Copy out all of the entries below without any change.

• DATA EXTRACT
⟨

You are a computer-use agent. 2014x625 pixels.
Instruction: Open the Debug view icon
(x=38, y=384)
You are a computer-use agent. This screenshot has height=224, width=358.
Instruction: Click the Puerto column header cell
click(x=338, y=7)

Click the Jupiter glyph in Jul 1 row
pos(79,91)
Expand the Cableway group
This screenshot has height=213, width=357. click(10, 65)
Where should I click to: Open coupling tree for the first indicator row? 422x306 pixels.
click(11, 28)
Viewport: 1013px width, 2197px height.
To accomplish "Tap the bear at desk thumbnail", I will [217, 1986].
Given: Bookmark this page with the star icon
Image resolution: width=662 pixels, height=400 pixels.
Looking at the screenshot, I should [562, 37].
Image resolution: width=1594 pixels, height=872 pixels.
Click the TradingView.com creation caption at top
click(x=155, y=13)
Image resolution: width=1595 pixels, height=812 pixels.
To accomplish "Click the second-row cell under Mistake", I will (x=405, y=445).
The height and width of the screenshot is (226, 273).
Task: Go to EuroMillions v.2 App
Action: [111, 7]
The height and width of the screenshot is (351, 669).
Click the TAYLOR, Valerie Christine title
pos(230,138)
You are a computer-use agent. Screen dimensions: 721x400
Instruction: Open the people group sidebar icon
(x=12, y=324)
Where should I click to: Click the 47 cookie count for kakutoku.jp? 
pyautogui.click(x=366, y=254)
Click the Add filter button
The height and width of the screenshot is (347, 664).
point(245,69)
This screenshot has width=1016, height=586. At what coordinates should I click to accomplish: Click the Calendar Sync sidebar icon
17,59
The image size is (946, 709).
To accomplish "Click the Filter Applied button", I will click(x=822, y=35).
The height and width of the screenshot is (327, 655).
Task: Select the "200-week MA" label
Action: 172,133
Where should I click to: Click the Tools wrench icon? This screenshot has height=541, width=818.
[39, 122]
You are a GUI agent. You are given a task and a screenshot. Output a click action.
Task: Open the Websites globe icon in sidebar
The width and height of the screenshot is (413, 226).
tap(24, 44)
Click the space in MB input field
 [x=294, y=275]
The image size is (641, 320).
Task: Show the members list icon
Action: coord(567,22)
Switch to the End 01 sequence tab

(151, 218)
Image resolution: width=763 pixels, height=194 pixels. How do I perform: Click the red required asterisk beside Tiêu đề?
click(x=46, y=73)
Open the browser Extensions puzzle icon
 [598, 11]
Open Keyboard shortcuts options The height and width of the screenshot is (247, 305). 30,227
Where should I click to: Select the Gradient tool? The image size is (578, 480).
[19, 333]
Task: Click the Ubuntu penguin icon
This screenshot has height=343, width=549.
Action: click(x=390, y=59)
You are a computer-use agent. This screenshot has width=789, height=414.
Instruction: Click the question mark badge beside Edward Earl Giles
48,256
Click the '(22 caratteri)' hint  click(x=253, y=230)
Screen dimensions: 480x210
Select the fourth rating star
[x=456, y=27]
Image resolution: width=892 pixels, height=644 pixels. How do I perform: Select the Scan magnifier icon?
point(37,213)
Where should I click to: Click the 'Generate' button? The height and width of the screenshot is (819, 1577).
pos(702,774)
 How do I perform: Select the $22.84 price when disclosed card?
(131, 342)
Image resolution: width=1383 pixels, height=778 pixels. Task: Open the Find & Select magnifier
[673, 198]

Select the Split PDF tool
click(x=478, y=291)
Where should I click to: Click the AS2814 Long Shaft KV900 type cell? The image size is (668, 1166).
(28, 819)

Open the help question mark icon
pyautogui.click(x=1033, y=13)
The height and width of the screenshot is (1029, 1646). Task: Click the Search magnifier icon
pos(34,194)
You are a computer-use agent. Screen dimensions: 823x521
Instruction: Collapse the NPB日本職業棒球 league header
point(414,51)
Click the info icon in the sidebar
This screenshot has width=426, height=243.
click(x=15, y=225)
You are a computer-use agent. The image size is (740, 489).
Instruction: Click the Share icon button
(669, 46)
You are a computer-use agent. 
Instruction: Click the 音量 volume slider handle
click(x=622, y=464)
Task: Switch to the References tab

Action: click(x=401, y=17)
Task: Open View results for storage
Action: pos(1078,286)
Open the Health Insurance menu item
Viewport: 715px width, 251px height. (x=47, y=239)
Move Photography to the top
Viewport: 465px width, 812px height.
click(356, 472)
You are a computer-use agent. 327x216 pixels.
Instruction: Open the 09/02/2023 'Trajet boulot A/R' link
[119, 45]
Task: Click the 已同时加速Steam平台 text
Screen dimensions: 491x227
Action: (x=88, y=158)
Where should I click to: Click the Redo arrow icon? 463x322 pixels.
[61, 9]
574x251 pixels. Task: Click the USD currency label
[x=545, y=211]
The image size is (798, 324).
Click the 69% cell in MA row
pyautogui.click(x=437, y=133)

⟩

• ANSWER SECTION
You are a computer-use agent. 2014x625 pixels.
Instruction: Open the Debug view icon
(x=38, y=384)
You are a computer-use agent. This screenshot has height=224, width=358.
Instruction: Click the Puerto column header cell
click(x=338, y=7)

Click the Jupiter glyph in Jul 1 row
pos(79,91)
Expand the Cableway group
This screenshot has height=213, width=357. click(10, 65)
Where should I click to: Open coupling tree for the first indicator row? 422x306 pixels.
click(11, 28)
Viewport: 1013px width, 2197px height.
To accomplish "Tap the bear at desk thumbnail", I will [217, 1986].
Given: Bookmark this page with the star icon
Image resolution: width=662 pixels, height=400 pixels.
Looking at the screenshot, I should [562, 37].
Image resolution: width=1594 pixels, height=872 pixels.
Click the TradingView.com creation caption at top
click(x=155, y=13)
Image resolution: width=1595 pixels, height=812 pixels.
To accomplish "Click the second-row cell under Mistake", I will (x=405, y=445).
The height and width of the screenshot is (226, 273).
Task: Go to EuroMillions v.2 App
Action: [111, 7]
The height and width of the screenshot is (351, 669).
Click the TAYLOR, Valerie Christine title
pos(230,138)
You are a computer-use agent. Screen dimensions: 721x400
Instruction: Open the people group sidebar icon
(x=12, y=324)
Where should I click to: Click the 47 cookie count for kakutoku.jp? 
pyautogui.click(x=366, y=254)
Click the Add filter button
The height and width of the screenshot is (347, 664).
point(245,69)
This screenshot has width=1016, height=586. At what coordinates should I click to accomplish: Click the Calendar Sync sidebar icon
17,59
The image size is (946, 709).
To accomplish "Click the Filter Applied button", I will click(x=822, y=35).
The height and width of the screenshot is (327, 655).
Task: Select the "200-week MA" label
Action: 172,133
Where should I click to: Click the Tools wrench icon? This screenshot has height=541, width=818.
[39, 122]
You are a GUI agent. You are given a task and a screenshot. Output a click action.
Task: Open the Websites globe icon in sidebar
The width and height of the screenshot is (413, 226).
tap(24, 44)
Click the space in MB input field
 [x=294, y=275]
The image size is (641, 320).
Task: Show the members list icon
Action: coord(567,22)
Switch to the End 01 sequence tab

(151, 218)
Image resolution: width=763 pixels, height=194 pixels. How do I perform: Click the red required asterisk beside Tiêu đề?
click(x=46, y=73)
Open the browser Extensions puzzle icon
 [598, 11]
Open Keyboard shortcuts options The height and width of the screenshot is (247, 305). 30,227
Where should I click to: Select the Gradient tool? The image size is (578, 480).
[19, 333]
Task: Click the Ubuntu penguin icon
This screenshot has height=343, width=549.
Action: click(x=390, y=59)
You are a computer-use agent. This screenshot has width=789, height=414.
Instruction: Click the question mark badge beside Edward Earl Giles
48,256
Click the '(22 caratteri)' hint  click(x=253, y=230)
Screen dimensions: 480x210
Select the fourth rating star
[x=456, y=27]
Image resolution: width=892 pixels, height=644 pixels. How do I perform: Select the Scan magnifier icon?
point(37,213)
Where should I click to: Click the 'Generate' button? The height and width of the screenshot is (819, 1577).
pos(702,774)
 How do I perform: Select the $22.84 price when disclosed card?
(131, 342)
Image resolution: width=1383 pixels, height=778 pixels. Task: Open the Find & Select magnifier
[673, 198]

Select the Split PDF tool
click(x=478, y=291)
Where should I click to: Click the AS2814 Long Shaft KV900 type cell? The image size is (668, 1166).
(28, 819)

Open the help question mark icon
pyautogui.click(x=1033, y=13)
The height and width of the screenshot is (1029, 1646). Task: Click the Search magnifier icon
pos(34,194)
You are a computer-use agent. Screen dimensions: 823x521
Instruction: Collapse the NPB日本職業棒球 league header
point(414,51)
Click the info icon in the sidebar
This screenshot has width=426, height=243.
click(x=15, y=225)
You are a computer-use agent. The image size is (740, 489).
Instruction: Click the Share icon button
(669, 46)
You are a computer-use agent. 
Instruction: Click the 音量 volume slider handle
click(x=622, y=464)
Task: Switch to the References tab

Action: click(x=401, y=17)
Task: Open View results for storage
Action: pos(1078,286)
Open the Health Insurance menu item
Viewport: 715px width, 251px height. (x=47, y=239)
Move Photography to the top
Viewport: 465px width, 812px height.
click(356, 472)
You are a computer-use agent. 327x216 pixels.
Instruction: Open the 09/02/2023 'Trajet boulot A/R' link
[119, 45]
Task: Click the 已同时加速Steam平台 text
Screen dimensions: 491x227
Action: (x=88, y=158)
Where should I click to: Click the Redo arrow icon? 463x322 pixels.
[61, 9]
574x251 pixels. Task: Click the USD currency label
[x=545, y=211]
The image size is (798, 324).
Click the 69% cell in MA row
pyautogui.click(x=437, y=133)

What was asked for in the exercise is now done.